The International Society for Krishna Consciousness in Russia has strongly condemned the justice ministry's decision to drop an anti-ISCKON leaflet from its list of banned extremist materials, says a report in The Moscow Times.
The paper reports that the leaflet, which was being distributed by an activist of the powerful organisation United Russia at an Indian cultural festival in July 2008, alleges that members of the Hare Krishna movement are involved in selling drugs and weapons.
This is the first time that an item has been dropped from the 450-item list since its creation in 2007, says the daily.
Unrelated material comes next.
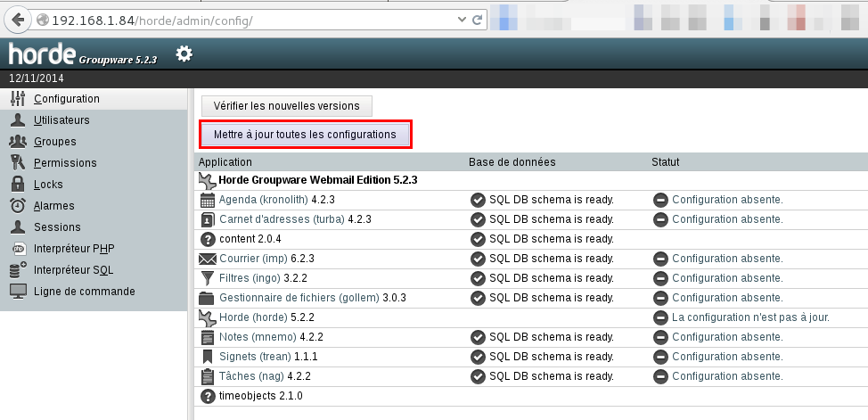Screen dimensions: 868x420
Task: Click the Carnet d'adresses contact icon
Action: point(208,219)

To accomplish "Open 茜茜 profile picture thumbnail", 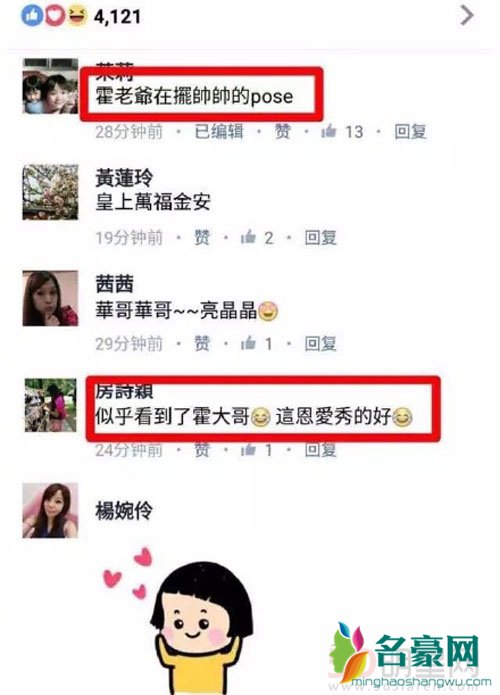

The activist who was distributing the pamphlet was found guilty of extremism by a court in Khabarovsk, but the verdict was overturned by a higher court later, which also urged the lower court to reconsider the ban on the leaflet.
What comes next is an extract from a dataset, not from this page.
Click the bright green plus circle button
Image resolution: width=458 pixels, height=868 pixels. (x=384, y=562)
The removal of the leaflet from the extremist items list could set a dangerous precedent, Yury Pleshakov, a representative for the Moscow branch of ISCKON, told the daily.
'It is presented like a fact that the leaflet contains useful information for society, and this leaves other religious organisations in jeopardy,' he was quoted by The Moscow Times as saying.
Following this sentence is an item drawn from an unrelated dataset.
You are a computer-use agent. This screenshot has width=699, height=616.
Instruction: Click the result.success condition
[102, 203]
ISCKON has decided to appeal against the removal of the leaflet.
The justice ministry, which removed the leaflet from its list in November, has so far refused to comment on the issue.
Sova Center, a watchdog that tracks extremism, noted that in spite of courts changing their stance on extremist items in the past, this is the first time that such an item has actually been dropped from the list.
The daily points out the ministry's decision might have been influenced by the fact that the leaflet cited religious expert Alexander Kuzmin, who is known for his opposition to any kind of cult and also happens to be a member of the ministry's expert council.
The activist detained for distributing the leaflet, Nikolai Nagorny, belonged to the Young Guard, the youth group of the powerful United Russia.
Kuzmin, who branded ISCKON as a 'totalitarian sect', sent reputed lawyer Alexander Karelov to defend Nagorny during the trial, reports The Moscow Times.
However, a representative of the Young Guard claimed that the organisation had no role to play in Nagorny's decision to distribute the leaflet, whose origins are yet to be ascertained.
Fellow members of the Young Guard described Nagorny an Orthodox believer, and told the paper that they have been warned by the local prosecutor's office after the incident.